**** Supplied entries

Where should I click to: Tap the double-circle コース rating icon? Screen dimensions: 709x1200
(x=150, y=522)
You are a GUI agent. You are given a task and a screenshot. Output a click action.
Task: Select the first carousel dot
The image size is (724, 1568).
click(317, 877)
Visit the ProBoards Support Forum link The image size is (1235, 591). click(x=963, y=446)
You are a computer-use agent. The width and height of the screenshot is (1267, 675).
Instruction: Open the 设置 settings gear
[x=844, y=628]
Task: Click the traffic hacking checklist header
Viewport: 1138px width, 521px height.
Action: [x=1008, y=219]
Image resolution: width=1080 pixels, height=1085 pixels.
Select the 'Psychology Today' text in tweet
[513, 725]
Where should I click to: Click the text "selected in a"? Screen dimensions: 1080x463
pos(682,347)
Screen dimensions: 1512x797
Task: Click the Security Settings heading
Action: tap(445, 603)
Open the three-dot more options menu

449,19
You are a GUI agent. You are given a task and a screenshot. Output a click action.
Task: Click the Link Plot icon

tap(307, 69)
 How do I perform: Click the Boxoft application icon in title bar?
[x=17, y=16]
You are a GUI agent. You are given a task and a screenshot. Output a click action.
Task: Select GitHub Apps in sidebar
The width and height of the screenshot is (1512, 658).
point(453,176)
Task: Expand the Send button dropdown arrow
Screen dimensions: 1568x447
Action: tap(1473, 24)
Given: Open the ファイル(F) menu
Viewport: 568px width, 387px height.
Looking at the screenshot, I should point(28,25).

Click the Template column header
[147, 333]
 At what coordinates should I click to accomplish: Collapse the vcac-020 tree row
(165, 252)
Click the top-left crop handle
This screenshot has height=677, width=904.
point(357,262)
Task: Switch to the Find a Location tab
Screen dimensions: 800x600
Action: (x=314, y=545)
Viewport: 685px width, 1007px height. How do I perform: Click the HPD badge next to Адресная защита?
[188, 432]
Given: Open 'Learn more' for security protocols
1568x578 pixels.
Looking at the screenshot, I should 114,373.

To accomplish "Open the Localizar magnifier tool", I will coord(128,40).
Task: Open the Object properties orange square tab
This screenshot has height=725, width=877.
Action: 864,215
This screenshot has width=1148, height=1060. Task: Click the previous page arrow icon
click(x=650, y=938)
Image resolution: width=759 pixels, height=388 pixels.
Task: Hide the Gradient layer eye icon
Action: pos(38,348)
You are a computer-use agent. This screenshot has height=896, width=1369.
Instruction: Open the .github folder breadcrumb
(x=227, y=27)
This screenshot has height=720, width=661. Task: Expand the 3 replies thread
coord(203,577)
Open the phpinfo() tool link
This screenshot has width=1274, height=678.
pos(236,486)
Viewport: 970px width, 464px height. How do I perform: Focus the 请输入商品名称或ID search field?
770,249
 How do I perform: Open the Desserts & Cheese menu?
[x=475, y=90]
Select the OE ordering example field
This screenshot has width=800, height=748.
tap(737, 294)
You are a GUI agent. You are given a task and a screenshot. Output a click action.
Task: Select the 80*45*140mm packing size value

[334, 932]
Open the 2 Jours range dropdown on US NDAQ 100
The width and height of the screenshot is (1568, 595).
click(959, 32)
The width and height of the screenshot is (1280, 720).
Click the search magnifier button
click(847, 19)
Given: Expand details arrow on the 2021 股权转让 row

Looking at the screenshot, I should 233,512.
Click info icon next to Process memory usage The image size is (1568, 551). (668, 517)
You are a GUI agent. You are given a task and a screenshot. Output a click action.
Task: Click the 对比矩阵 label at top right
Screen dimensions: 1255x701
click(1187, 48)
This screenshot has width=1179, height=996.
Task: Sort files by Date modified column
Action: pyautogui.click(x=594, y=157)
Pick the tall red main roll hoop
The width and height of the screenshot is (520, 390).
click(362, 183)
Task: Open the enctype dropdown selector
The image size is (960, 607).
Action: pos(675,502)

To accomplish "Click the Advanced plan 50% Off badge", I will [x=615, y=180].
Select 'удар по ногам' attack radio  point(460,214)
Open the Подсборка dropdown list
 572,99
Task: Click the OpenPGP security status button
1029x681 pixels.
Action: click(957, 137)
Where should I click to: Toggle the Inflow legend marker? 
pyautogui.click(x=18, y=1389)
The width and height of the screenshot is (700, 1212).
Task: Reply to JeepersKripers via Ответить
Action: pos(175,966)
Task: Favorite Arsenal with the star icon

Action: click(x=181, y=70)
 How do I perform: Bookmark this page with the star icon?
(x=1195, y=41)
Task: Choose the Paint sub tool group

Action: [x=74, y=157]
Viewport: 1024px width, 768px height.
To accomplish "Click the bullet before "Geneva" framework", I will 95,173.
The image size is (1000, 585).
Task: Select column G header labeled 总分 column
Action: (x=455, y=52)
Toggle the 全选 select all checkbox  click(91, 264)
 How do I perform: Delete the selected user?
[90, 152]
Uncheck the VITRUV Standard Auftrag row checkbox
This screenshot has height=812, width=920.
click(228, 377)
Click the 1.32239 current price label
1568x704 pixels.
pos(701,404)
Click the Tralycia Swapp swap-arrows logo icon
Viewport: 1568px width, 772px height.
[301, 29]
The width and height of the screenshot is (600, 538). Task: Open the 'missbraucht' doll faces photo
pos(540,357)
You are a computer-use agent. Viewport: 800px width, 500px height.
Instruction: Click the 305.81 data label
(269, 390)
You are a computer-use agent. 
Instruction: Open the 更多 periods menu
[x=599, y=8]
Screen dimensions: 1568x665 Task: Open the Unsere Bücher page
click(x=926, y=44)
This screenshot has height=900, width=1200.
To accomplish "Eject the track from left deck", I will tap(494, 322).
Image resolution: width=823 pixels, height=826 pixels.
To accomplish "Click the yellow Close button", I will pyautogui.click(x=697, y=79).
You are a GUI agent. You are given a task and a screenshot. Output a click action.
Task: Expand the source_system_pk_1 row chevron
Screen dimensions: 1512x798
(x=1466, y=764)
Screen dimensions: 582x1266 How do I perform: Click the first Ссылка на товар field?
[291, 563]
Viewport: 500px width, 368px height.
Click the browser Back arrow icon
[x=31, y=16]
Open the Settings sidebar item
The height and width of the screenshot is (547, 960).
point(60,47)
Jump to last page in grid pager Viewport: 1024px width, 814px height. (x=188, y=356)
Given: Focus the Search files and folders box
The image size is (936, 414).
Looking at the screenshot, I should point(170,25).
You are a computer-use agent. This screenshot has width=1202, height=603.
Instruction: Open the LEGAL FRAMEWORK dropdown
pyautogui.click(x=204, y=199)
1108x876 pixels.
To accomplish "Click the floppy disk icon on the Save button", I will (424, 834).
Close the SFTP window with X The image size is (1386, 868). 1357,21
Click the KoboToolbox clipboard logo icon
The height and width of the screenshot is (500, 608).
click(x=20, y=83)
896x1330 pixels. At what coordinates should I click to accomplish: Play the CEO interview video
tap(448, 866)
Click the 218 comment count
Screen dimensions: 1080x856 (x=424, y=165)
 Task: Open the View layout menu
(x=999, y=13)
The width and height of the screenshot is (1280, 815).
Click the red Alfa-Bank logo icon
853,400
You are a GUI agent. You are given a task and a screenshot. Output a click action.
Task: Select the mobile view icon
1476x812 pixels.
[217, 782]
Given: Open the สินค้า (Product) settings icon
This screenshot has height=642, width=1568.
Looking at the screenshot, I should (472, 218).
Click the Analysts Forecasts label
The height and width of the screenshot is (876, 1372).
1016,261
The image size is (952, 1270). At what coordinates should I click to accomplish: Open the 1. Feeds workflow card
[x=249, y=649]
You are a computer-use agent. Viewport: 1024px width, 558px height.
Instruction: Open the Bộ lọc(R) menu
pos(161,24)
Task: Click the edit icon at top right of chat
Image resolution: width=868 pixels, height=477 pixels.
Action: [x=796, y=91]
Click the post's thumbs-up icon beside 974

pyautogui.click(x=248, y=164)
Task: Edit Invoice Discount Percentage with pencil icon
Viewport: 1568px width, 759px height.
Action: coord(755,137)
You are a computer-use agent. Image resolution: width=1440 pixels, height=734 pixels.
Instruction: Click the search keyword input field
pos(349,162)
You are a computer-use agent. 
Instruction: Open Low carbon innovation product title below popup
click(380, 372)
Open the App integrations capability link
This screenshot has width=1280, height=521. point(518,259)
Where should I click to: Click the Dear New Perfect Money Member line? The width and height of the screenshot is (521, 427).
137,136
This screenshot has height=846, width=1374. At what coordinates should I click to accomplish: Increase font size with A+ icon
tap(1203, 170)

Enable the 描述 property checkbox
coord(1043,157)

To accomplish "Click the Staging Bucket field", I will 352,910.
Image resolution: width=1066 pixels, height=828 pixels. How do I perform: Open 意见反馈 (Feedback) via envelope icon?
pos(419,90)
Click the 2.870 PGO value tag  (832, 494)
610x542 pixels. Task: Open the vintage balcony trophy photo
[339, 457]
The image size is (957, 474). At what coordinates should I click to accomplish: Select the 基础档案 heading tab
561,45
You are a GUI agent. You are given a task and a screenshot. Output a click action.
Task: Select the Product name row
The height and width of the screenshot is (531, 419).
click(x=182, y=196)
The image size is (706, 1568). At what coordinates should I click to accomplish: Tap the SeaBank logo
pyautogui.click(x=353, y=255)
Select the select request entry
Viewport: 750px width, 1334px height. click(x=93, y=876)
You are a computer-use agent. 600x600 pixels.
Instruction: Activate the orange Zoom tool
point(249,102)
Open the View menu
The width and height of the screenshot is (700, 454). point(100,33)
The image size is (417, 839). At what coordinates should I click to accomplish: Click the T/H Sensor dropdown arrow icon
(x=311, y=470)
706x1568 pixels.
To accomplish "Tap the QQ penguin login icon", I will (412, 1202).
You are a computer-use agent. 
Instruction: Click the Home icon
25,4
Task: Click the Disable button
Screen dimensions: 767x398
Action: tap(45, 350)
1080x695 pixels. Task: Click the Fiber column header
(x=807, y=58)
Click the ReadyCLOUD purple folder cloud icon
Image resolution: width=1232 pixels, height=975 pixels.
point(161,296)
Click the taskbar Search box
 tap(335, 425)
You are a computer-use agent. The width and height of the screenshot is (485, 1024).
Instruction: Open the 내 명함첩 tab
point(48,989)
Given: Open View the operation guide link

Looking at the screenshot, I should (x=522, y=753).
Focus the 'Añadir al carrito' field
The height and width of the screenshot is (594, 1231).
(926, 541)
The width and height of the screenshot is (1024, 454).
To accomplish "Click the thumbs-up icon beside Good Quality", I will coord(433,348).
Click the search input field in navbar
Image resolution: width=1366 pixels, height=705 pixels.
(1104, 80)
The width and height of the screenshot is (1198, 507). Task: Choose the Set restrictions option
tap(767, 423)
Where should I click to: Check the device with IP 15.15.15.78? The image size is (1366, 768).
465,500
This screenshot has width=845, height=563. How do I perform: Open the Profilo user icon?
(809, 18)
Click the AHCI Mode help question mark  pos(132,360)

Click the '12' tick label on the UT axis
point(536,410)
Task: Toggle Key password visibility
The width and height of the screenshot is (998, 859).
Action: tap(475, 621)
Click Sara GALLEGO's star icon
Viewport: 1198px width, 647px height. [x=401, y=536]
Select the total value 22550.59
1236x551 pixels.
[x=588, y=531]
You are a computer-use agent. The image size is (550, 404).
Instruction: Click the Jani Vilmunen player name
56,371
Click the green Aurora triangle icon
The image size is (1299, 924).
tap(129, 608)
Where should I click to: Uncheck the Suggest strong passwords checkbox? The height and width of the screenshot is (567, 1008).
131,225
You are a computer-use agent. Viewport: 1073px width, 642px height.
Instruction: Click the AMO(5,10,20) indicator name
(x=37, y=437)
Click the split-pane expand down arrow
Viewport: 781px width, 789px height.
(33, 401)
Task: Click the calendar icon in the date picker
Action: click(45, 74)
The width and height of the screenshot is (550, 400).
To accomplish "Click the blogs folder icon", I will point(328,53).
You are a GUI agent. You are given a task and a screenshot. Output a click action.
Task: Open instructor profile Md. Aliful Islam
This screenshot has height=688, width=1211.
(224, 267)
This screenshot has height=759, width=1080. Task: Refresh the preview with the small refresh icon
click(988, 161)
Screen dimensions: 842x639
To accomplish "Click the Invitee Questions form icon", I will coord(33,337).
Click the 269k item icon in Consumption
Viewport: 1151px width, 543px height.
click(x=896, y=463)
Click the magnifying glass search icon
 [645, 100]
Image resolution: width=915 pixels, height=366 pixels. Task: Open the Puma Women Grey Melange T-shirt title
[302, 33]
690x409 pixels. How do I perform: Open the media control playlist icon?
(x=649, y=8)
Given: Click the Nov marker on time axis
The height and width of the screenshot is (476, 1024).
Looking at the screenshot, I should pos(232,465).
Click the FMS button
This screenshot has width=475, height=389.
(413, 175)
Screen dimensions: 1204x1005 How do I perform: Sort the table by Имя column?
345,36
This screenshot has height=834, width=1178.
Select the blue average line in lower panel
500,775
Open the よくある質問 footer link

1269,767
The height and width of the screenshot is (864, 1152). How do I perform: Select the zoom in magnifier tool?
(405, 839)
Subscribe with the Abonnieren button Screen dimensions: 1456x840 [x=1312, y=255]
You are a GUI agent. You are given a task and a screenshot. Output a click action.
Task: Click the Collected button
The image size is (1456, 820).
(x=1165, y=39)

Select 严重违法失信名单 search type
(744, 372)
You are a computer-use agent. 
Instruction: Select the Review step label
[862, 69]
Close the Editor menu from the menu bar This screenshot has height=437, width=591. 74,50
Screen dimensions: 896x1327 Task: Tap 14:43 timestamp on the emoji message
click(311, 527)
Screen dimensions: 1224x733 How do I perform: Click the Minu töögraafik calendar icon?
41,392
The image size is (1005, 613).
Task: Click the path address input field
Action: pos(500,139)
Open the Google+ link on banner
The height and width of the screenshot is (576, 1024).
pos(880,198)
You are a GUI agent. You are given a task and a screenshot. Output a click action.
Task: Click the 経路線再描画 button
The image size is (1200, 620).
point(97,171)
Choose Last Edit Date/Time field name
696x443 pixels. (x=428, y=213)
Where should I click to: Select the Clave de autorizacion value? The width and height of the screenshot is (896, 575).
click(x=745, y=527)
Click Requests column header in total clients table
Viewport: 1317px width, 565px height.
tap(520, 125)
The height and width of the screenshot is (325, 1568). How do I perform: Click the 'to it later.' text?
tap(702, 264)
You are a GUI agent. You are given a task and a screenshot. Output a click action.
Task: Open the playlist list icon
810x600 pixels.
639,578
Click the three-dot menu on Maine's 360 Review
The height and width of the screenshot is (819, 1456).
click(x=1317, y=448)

********

Your job is to return all lines above that hold the word "left".

Click the top-left crop handle
To accomplish "Eject the track from left deck", I will tap(494, 322).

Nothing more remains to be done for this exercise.